Pixel coordinate grounding data
Start of Block

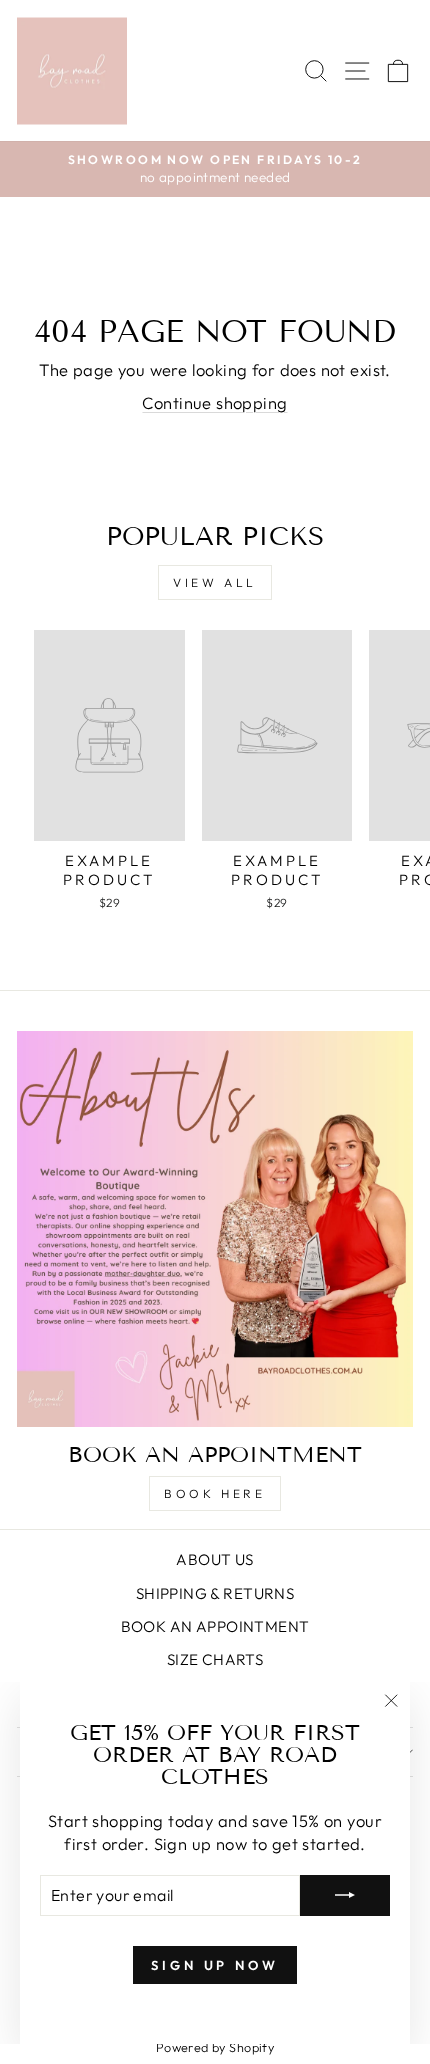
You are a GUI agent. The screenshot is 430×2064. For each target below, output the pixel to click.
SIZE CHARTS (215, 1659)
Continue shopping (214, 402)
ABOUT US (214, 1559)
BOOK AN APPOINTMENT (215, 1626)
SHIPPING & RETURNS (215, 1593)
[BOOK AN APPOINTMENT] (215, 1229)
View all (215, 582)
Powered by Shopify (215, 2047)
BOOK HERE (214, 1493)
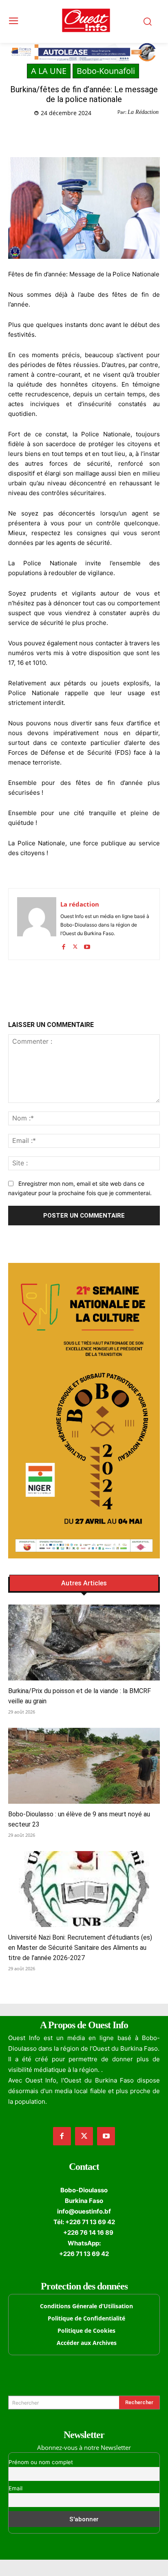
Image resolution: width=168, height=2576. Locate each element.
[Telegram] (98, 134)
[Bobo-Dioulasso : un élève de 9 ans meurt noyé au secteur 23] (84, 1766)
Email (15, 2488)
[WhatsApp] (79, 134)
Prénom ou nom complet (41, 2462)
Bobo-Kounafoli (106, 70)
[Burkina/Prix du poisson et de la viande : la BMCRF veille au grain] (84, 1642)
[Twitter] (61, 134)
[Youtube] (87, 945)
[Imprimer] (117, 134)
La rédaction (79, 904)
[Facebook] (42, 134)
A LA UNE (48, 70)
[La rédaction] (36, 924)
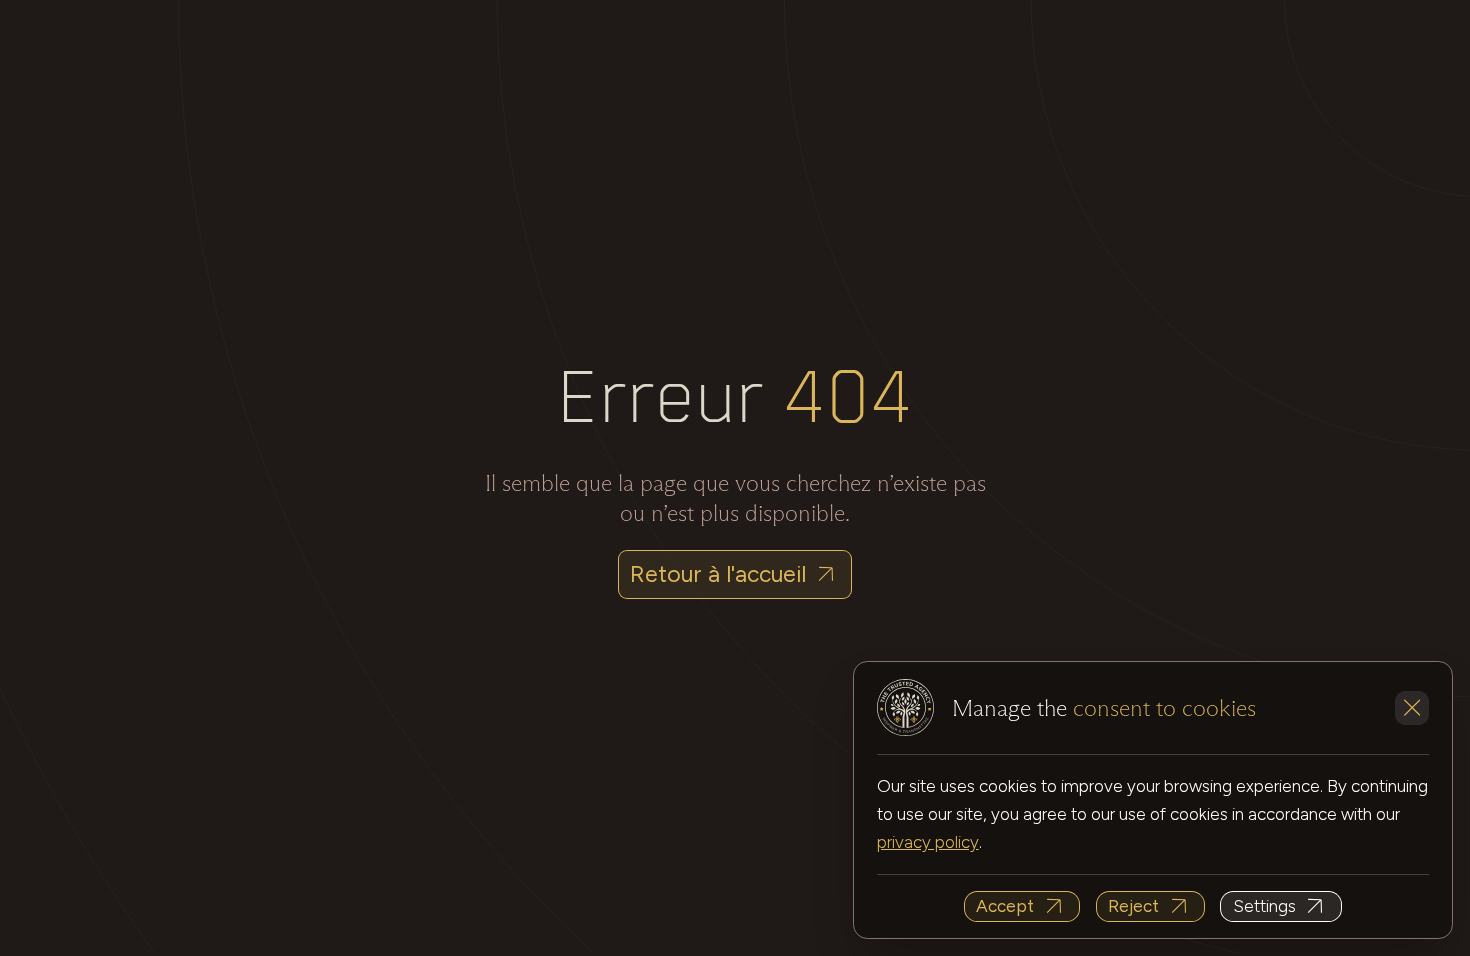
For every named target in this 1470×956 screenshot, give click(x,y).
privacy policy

End of Block

Without any picture, return exactly the lines of the records above from the first through the line that contains "[BOOK AN APPOINTMENT] (215, 1229)".

Task output ::
You are a GUI agent. The screenshot is 430×2064. For each target below, output the pixel to click.
SIZE CHARTS (215, 1659)
Continue shopping (214, 402)
ABOUT US (214, 1559)
BOOK AN APPOINTMENT (215, 1626)
SHIPPING & RETURNS (215, 1593)
[BOOK AN APPOINTMENT] (215, 1229)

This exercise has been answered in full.